Still, panel members stress that ensuring the safety of all roadway commuters is the top priority and is what will guide the legislative process this bill. Senators noted that over 36,000 people were killed in roadway crashes last year, according to the National Highway Traffic Safety Administration.
“Over the past three years, more companies have been putting automated vehicles out on the road, and sometimes ending in fatal consequences,” said Sen. Maria Cantwell (D-Washington). “In several of these accidents, the drivers were not paying attention to the roadway and [were] unable to intervene to avoid the crash. What we need to do is continue to learn from these lessons and make sure that we’re putting safeguards in place.”
One of the accidents to which Cantwell refers is 2018’s fatal accident involving Uber Technologies, Inc.’s developmental Automated Driving System and a pedestrian in Tempe, Arizona.
Autobon’s Gebis said he has many of his own family members working in the trucking industry, which is what led him to learn about crash-related issues. Because of this, he was able to combine his knowledge of trucking with his passion for robotics and start his company.
Now, Autobon AI has new technology that is able to replace a truck’s wind visor with one equipped with multidirectional cameras, sensors and GPS to aid the truck in responding to road conditions.
The truck’s steering wheel, accelerator, and brakes react to the incoming information from this equipment. The company also has an in-cab sun visor in the works that will have a camera to monitor drivers and make sure they aren’t distracted by fatigue or texting. Then, a remote control operator can check driver behavior and pull a truck over into an emergency lane if necessary.
According to Gebis, Autobon plans to sell this automated technology equipment for installation in trucks, as well as to sell the accompanying services, such as tools for delivery improvement and driver monitoring methods.
“We’re engaging with Autobon to develop a better understanding of emerging vehicle technologies and the way these advances could be used to increase safety on our roads,” said Jose Alvarez, Executive Director of the Illinois Tollway.
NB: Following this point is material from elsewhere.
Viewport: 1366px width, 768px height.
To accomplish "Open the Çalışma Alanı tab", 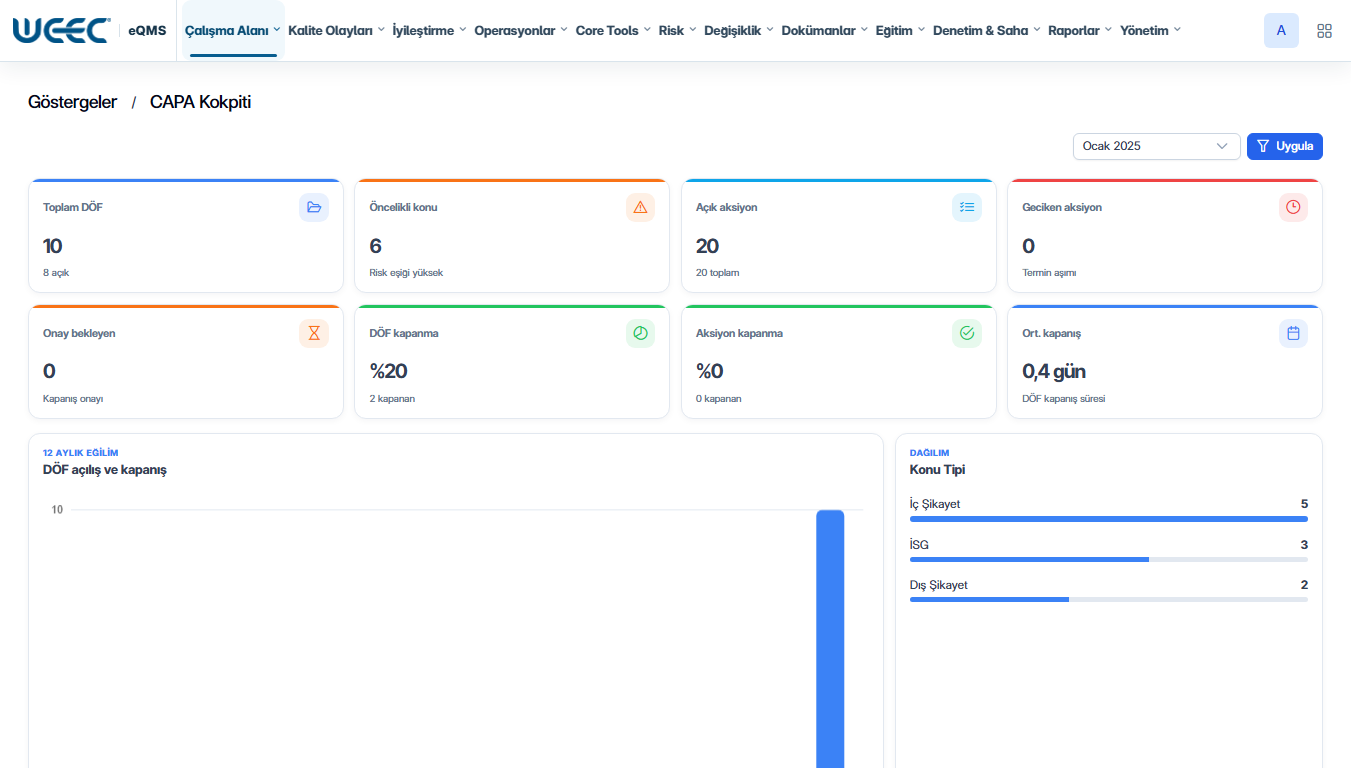I will [x=233, y=31].
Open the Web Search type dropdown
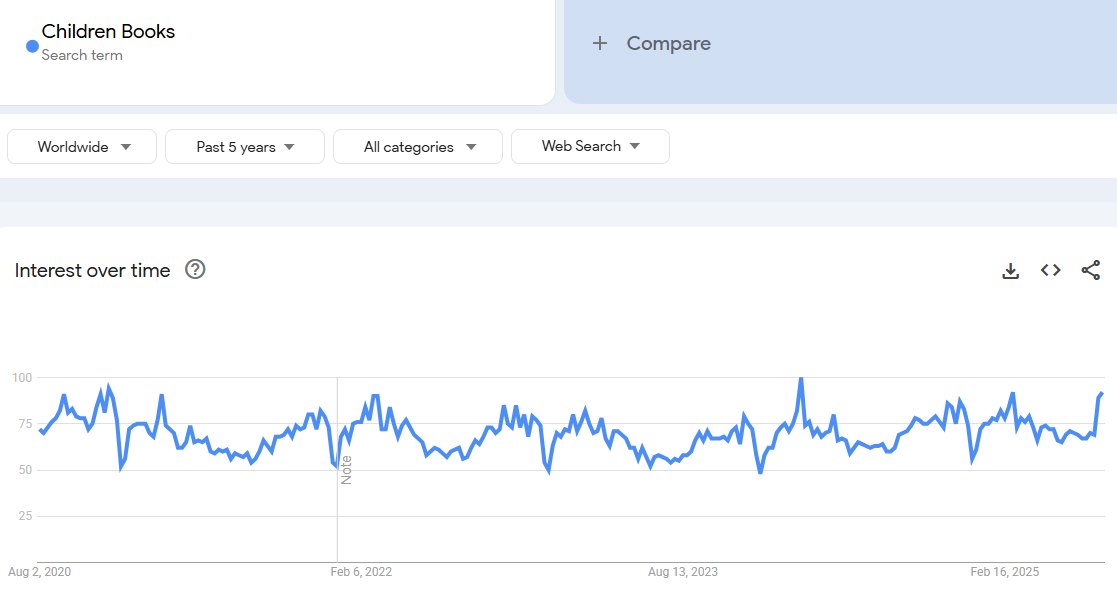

Chairman of the National Transportation Safety Board, Robert Sumwalt is wary of past ADS-related accidents, but acknowledges the potential for this technology to help decrease the number of crashes overall.
“A promise of the upcoming ADSes is that such systems will be safer than a human driver,” he said. “Until that promise is realized, the testing of developmental ADS–with all its expected failures and limitations–requires appropriate safeguards when conducted on public roads.”
A timeline for the measure to be put in place has not yet been announced.